__Work request__.
Below are entries; copy exactly the lines from the one with "Image resolution: width=1400" through the one with "Task: Select the Team Jamaïque cell", both included, and leave out the rest.

(Data for this task begins)

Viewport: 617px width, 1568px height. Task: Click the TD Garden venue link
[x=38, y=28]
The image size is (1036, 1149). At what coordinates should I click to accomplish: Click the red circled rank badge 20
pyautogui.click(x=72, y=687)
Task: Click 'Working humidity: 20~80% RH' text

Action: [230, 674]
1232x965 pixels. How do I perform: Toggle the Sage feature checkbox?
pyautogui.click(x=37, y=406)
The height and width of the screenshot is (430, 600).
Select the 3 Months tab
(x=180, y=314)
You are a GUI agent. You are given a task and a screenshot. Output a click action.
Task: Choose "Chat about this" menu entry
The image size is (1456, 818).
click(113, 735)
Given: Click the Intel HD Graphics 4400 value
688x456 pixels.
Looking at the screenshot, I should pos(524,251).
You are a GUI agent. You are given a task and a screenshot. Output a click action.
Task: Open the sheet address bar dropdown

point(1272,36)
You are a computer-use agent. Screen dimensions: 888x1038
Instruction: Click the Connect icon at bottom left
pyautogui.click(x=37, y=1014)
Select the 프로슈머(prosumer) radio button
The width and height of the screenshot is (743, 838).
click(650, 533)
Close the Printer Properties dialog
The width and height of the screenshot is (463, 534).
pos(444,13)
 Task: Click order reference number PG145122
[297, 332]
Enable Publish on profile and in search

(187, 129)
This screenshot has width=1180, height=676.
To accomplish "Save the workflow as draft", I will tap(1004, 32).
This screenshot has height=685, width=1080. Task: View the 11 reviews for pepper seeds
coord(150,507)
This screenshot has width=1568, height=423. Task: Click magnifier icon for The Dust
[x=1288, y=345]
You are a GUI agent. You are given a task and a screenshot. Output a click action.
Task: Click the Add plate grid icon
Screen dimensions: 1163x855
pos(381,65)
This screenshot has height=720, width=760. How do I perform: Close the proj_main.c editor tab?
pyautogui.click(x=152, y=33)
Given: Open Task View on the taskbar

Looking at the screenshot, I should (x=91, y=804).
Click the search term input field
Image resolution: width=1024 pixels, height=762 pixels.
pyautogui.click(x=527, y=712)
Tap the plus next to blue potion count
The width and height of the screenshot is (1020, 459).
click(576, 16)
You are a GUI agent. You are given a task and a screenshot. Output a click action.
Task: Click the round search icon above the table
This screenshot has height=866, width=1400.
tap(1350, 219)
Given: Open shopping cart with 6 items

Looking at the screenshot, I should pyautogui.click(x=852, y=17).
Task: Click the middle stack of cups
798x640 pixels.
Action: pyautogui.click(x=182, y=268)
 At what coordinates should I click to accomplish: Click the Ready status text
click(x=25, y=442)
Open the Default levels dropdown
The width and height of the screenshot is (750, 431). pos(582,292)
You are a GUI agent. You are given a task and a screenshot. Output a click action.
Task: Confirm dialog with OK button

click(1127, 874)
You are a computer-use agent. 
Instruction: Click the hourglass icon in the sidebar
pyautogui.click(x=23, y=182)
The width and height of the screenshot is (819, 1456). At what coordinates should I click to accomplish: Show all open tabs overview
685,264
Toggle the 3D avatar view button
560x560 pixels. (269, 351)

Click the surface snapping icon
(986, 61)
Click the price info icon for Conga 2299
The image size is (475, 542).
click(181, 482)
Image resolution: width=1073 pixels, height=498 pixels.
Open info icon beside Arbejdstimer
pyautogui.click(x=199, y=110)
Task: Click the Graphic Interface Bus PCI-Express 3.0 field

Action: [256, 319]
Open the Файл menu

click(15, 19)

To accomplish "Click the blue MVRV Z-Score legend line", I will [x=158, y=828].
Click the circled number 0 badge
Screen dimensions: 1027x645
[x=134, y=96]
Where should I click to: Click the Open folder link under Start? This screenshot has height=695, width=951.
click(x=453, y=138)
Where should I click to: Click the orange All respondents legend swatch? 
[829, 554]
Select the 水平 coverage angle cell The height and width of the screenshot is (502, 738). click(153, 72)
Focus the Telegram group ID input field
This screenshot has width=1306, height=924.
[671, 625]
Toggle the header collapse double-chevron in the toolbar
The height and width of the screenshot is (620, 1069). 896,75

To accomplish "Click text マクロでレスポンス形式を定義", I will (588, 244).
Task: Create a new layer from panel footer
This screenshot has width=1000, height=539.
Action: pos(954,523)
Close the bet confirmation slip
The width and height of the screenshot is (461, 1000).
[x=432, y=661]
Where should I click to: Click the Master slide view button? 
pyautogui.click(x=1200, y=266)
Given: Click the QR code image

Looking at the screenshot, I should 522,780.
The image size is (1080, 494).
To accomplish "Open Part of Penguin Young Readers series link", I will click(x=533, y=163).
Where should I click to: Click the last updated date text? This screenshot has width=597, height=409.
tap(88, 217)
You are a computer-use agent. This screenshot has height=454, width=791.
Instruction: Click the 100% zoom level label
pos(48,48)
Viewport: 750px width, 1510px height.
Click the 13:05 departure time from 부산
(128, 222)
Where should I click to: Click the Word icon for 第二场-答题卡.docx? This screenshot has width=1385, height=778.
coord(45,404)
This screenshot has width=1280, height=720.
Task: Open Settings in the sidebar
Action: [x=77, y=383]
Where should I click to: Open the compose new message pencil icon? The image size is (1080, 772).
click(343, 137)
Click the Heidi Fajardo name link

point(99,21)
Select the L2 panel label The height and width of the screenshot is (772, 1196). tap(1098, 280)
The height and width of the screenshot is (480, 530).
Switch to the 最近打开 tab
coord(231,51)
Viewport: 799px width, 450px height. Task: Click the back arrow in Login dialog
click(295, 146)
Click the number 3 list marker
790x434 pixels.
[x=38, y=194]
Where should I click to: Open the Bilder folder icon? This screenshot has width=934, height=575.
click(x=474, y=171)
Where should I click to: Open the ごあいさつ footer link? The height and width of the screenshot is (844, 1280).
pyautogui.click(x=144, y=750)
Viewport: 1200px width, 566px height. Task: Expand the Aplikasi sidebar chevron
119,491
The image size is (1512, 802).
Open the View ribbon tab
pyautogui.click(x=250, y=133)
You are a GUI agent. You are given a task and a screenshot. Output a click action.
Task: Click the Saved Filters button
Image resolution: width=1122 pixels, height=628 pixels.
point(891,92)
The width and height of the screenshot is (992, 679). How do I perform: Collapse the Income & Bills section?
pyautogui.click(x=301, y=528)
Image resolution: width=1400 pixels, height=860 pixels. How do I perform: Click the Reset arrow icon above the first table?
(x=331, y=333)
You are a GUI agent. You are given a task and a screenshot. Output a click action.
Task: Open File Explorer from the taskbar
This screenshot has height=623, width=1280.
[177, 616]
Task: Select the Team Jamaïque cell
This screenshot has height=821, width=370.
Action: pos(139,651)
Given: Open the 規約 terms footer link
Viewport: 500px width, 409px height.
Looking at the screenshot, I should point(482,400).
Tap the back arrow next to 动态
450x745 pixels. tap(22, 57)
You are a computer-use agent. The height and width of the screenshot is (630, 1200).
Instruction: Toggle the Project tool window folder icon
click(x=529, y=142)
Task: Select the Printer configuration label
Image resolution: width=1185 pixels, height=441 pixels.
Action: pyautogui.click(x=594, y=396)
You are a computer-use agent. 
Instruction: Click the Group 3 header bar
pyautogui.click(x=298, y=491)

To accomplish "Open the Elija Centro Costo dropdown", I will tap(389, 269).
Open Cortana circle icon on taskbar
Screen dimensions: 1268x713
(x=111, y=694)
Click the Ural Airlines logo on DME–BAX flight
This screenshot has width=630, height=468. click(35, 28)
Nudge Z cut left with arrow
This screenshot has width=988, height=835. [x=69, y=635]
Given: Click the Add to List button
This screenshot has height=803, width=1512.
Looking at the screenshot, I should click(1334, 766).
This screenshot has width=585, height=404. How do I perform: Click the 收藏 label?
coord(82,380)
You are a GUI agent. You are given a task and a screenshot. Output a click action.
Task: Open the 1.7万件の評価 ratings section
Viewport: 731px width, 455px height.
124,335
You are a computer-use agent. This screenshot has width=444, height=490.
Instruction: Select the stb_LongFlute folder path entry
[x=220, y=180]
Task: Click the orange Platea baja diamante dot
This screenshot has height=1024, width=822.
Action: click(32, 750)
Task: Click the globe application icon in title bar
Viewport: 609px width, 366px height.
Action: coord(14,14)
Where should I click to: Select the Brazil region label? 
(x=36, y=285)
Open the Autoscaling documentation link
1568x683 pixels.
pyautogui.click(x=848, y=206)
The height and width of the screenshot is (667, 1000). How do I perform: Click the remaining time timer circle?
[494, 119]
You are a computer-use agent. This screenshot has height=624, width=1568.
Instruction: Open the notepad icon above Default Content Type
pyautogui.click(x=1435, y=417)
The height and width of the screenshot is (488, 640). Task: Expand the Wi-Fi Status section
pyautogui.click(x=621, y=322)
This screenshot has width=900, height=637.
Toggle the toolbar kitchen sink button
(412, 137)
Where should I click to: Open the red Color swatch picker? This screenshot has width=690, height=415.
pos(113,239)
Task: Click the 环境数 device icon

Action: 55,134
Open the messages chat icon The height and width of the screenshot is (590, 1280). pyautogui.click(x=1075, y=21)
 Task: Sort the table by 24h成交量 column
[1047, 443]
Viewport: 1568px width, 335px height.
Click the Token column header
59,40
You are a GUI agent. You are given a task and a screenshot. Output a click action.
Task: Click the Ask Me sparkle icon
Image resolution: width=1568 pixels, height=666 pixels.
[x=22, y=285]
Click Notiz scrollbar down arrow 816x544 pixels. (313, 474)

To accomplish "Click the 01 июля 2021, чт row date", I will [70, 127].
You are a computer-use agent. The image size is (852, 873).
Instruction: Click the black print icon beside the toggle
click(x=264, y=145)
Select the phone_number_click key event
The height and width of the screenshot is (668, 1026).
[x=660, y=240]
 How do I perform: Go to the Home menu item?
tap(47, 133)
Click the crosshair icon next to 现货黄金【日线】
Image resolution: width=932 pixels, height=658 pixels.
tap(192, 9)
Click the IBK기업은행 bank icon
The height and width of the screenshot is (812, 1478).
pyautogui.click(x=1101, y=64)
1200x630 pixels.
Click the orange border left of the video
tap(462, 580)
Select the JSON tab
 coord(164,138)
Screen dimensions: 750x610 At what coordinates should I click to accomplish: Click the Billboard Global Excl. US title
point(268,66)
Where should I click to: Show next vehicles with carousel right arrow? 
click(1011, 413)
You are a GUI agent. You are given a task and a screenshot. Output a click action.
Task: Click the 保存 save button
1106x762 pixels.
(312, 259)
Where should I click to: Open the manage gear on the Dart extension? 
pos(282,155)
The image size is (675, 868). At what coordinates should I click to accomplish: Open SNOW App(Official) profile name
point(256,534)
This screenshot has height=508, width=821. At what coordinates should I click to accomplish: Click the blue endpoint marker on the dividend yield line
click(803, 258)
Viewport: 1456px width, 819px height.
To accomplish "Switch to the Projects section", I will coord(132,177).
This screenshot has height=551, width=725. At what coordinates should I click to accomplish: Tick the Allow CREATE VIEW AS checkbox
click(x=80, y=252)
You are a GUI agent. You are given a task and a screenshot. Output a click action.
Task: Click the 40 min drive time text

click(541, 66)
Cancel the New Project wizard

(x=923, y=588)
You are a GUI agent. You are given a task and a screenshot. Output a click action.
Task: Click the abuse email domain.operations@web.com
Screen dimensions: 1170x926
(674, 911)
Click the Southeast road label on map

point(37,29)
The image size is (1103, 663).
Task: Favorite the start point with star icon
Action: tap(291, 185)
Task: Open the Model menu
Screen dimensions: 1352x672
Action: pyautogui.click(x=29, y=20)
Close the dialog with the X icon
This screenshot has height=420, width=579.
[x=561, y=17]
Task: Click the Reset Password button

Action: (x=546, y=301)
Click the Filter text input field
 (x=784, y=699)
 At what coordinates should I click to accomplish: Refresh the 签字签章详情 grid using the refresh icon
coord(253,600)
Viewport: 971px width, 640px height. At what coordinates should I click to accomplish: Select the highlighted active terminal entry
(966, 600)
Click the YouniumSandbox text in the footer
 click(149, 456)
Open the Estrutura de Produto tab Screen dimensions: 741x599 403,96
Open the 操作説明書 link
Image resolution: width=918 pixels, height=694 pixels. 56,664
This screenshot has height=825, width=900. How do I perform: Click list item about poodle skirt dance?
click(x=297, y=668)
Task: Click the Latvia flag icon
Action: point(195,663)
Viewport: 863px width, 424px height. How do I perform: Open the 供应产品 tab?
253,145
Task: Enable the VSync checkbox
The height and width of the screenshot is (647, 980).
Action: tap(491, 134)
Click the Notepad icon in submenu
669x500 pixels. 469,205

(Data for this task ends)

__Task solution__.
Image resolution: width=1400 pixels, height=860 pixels. How do I perform: Click the Reset arrow icon above the first table?
(x=331, y=333)
You are a GUI agent. You are given a task and a screenshot. Output a click action.
Task: Open File Explorer from the taskbar
This screenshot has height=623, width=1280.
[177, 616]
Task: Select the Team Jamaïque cell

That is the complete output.